**What this task involves**
The lines needed are those from the start of the records through the line holding "Регистрация (31, 2252)", each copied exactly.

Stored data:
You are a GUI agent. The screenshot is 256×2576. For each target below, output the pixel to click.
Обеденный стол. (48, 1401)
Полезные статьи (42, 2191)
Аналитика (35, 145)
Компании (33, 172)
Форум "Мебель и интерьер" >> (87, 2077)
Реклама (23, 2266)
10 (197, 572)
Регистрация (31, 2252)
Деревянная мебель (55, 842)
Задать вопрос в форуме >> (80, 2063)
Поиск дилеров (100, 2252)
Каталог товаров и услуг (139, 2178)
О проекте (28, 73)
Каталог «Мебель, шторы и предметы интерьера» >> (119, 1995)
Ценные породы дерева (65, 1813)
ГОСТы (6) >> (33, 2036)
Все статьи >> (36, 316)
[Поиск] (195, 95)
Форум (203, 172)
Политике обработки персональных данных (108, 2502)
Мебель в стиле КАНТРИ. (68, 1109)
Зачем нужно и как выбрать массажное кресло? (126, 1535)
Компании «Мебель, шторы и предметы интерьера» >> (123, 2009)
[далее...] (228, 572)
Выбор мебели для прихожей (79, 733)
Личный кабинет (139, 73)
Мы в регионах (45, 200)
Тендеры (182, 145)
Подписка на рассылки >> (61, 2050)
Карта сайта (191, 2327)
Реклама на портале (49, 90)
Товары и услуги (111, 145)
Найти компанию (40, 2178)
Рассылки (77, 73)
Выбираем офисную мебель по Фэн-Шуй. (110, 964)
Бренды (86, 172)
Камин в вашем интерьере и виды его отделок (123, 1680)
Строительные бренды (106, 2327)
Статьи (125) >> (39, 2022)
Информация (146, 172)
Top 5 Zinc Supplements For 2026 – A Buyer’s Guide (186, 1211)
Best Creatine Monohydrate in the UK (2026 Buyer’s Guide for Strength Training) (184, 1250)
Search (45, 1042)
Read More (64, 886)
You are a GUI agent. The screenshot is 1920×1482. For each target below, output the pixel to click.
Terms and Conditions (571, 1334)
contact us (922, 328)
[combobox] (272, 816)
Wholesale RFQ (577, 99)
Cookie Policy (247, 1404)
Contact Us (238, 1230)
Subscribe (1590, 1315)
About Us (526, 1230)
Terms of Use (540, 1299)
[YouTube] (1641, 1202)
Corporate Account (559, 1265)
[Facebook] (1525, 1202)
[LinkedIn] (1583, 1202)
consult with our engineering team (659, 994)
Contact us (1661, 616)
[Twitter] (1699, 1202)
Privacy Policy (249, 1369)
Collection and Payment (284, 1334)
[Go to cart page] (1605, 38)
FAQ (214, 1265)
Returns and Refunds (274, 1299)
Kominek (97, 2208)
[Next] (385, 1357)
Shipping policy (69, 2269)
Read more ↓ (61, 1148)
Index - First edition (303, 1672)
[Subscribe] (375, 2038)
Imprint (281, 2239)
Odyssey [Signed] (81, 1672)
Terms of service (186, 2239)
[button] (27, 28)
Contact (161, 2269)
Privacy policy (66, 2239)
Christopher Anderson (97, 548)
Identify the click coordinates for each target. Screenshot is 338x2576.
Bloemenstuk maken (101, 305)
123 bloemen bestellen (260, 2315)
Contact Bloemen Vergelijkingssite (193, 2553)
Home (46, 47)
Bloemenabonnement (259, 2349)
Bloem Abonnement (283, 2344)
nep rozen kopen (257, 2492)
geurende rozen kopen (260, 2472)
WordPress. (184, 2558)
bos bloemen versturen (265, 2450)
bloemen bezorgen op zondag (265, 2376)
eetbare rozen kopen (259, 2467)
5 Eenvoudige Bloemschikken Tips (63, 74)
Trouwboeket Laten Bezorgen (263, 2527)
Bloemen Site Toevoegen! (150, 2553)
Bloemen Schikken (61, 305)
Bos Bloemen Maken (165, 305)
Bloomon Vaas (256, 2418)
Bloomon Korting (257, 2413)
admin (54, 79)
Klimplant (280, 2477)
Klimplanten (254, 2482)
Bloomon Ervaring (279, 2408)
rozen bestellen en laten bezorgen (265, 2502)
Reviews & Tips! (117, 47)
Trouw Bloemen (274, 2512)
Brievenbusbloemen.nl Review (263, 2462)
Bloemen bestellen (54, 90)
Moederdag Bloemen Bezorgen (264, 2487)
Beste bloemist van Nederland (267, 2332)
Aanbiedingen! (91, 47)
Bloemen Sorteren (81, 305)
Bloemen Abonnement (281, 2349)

**Reply**
You are a GUI agent. The screenshot is 256×2576. For each target below, output the pixel to click.
Обеденный стол. (48, 1401)
Полезные статьи (42, 2191)
Аналитика (35, 145)
Компании (33, 172)
Форум "Мебель и интерьер" >> (87, 2077)
Реклама (23, 2266)
10 (197, 572)
Регистрация (31, 2252)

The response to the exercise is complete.